> _Exercise input_:

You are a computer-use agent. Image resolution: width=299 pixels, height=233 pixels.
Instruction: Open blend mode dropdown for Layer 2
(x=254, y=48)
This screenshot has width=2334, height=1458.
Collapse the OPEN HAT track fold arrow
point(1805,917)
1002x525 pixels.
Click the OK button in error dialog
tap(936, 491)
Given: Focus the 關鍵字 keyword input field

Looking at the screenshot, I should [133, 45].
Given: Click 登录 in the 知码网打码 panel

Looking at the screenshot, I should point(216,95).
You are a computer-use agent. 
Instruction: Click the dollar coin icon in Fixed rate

> _What to do_:
List each line in the items above that contains the word "pixels".

> _Exercise result_:
You are a computer-use agent. Image resolution: width=299 pixels, height=233 pixels.
1002x525 pixels.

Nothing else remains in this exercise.